- **Assignment**
Could you copy exactly the lines from the one containing "This screenshot has height=618, width=693." through the last line of the records below, leaving out any pictures?

- **Data records**
'''

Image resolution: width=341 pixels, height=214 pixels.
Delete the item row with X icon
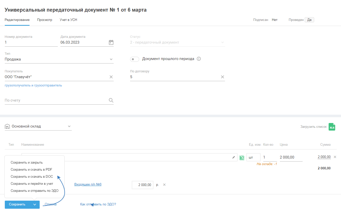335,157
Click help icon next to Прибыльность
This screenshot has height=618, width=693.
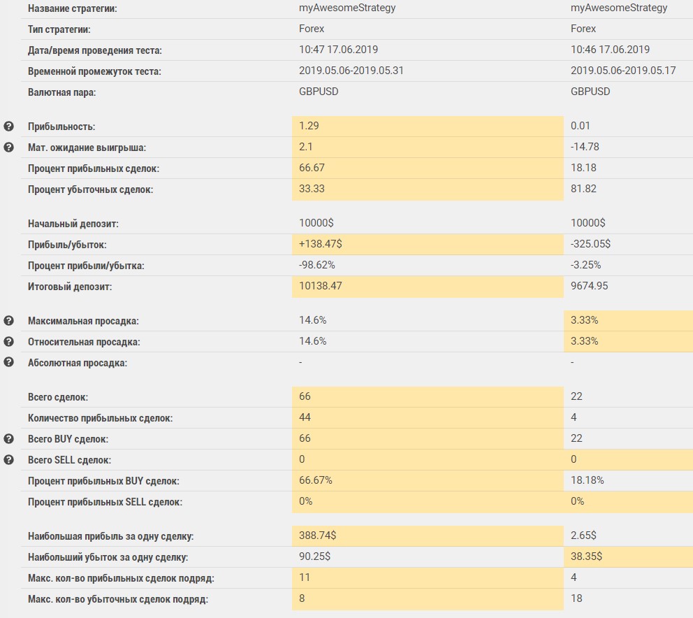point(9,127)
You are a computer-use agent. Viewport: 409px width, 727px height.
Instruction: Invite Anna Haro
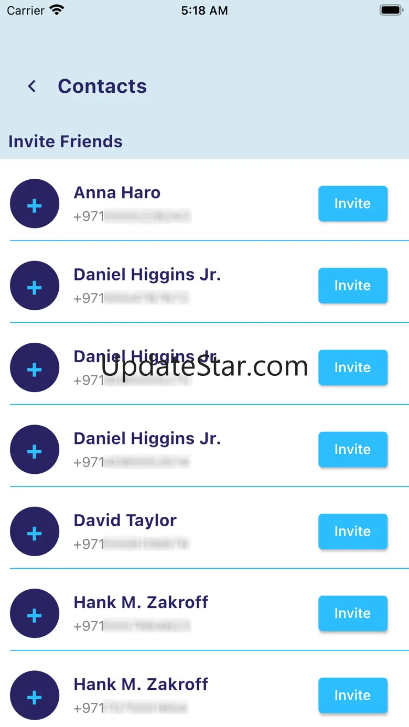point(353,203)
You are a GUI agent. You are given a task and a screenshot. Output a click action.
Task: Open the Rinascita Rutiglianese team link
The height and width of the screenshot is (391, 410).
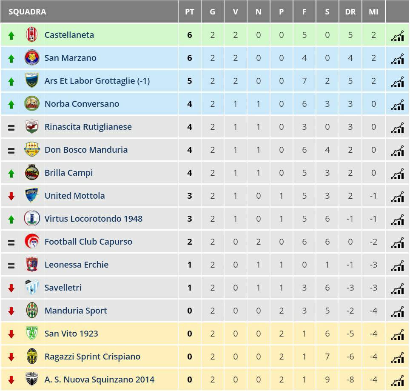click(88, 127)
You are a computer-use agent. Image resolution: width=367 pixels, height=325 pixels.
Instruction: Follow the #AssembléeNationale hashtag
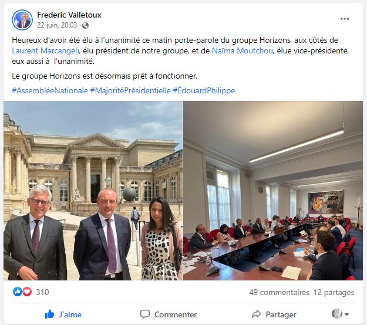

'''

- **Response**
This screenshot has height=618, width=693.
point(9,127)
You are a computer-use agent. Viewport: 409px width, 727px height.
Instruction: Invite Anna Haro
point(353,203)
You are a GUI agent. You are given a task and a screenshot. Output a click action.
Task: Open the Rinascita Rutiglianese team link
The height and width of the screenshot is (391, 410).
click(88, 127)
You are a computer-use agent. Image resolution: width=367 pixels, height=325 pixels.
Instruction: Follow the #AssembléeNationale hashtag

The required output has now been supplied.